Всё что есть — красно-жёлтые пески, ревущие бури, злые чудовища — тени с человеческими очертаниями. На самом деле, даже в древних мифах и сказках сложно отыскать существ злее и беспощаднее чем эти, похожие на людей.
Мир ограничился. Мир вымер. Исчезла жизнь.
Говорят, мы выживаем. “Выживание” — слишком метафоричный и героический термин для того, чем занимаются местные обитатели. “Выживание” — слово, в котором полно надежды, упования на будущее — в этом мире, в нашем мире надежды уже не осталось.
Завтра не будет светлым. И ветер уже не переменится. И на круги своя уже никто и никогда не вернётся — потому как больше некуда возвращаться.
Мы сожгли свой дом. Мы убили наших детей. Мы убиваем друг друга, а те кто умнее убивают себя.
Мы не выживаем — мы доживаем. Мы существуем. Карабкаемся вверх по песчаной раскалённой дюне, радиоактивной как броневые пластины на ядерном реакторе, мы загребаем красный колючий песок высохшими пальцами, мы — в ожогах, ссадинах, в солнечных подпалинах, в тёмных пятнах на шкуре, со слезящимися глазами и сгнившими зубами. Наши кости похожи на прах. Наша плоть напоминает горелую резину. Наши души выжжены дотла и вера, которой было так много в мире “до”, в этом мире покинула человечество.

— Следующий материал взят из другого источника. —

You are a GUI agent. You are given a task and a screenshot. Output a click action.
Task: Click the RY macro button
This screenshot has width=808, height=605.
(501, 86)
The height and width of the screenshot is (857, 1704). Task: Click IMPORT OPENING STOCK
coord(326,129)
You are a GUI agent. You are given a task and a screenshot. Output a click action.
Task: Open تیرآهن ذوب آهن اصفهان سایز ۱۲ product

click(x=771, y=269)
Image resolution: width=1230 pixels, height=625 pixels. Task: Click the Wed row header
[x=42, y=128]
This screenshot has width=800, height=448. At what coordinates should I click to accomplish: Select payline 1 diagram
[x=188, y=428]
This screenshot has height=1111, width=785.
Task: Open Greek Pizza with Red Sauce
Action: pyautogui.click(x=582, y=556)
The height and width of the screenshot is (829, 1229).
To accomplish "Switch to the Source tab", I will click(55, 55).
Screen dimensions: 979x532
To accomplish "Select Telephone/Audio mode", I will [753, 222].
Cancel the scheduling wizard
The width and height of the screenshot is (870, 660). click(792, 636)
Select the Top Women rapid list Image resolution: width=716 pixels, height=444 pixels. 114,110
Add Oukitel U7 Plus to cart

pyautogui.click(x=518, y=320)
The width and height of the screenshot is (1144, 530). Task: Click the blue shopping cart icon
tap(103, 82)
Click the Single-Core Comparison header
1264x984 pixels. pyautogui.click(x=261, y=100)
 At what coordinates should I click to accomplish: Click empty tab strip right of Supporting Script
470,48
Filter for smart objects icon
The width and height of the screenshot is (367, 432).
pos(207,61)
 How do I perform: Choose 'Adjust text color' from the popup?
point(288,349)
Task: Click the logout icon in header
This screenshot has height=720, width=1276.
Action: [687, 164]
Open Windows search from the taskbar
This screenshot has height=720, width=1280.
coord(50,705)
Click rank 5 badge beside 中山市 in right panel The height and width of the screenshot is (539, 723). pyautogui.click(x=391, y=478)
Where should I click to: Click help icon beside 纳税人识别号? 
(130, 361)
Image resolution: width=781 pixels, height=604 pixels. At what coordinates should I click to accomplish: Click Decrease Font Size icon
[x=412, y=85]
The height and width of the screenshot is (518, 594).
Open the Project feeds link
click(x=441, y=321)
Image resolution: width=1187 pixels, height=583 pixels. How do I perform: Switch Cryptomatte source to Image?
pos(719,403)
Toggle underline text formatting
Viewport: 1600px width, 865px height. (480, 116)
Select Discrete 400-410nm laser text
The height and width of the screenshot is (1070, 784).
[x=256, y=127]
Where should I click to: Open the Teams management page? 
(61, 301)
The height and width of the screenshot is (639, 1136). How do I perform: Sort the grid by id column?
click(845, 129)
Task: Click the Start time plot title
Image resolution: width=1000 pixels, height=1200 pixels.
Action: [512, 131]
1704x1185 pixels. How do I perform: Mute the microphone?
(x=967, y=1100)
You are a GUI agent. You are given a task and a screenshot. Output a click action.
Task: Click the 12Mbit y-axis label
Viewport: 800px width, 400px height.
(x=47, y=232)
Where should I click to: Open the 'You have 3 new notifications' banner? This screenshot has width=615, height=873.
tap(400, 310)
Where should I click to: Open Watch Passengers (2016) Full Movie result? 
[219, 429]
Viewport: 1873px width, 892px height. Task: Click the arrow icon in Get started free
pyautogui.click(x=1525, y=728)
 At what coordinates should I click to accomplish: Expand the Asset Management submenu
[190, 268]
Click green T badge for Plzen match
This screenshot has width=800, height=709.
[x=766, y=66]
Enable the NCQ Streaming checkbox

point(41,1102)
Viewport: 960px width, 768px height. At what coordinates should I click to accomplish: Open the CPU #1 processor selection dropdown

И всё равно мы ползём вверх по красной дюне, упорно и настойчиво царапая ладони и колени о песок, что скорее похож на наждак и острые зубья ножовки, — ползём бесцельно и лениво, как ящерицы на полуденное солнце. А дюна осыпается под нашими руками, вытекает как вода, как вода сквозь пальцы.
Воды осталось так мало. Она отравлена и привкус у неё железный, немного солёный и горчащий — в воде яд наших разлагающихся тел и маслянистые пятна топлива, крови наших боготворимых машин.
Ползти на брюхе по пустошам — любимое занятие народца из мира “после”. Ползти вникуда — к мареву над кромкой песчаных холмов на горизонте, к дрожащей красной дымке подымающейся с края мира бури, к миражам, что напоминают скалы Цитадели или невиданные зелёные сады земли Тысячи Матерей.
Каждый выдумывает себе призрака по нраву. Только это и помогает не свихнуться окончательно. Сошедших с ума и немощных злой на человечество мир “после” забирает без лишних сомнений.
Красная злая пустыня глотает своих провинившихся сыновей.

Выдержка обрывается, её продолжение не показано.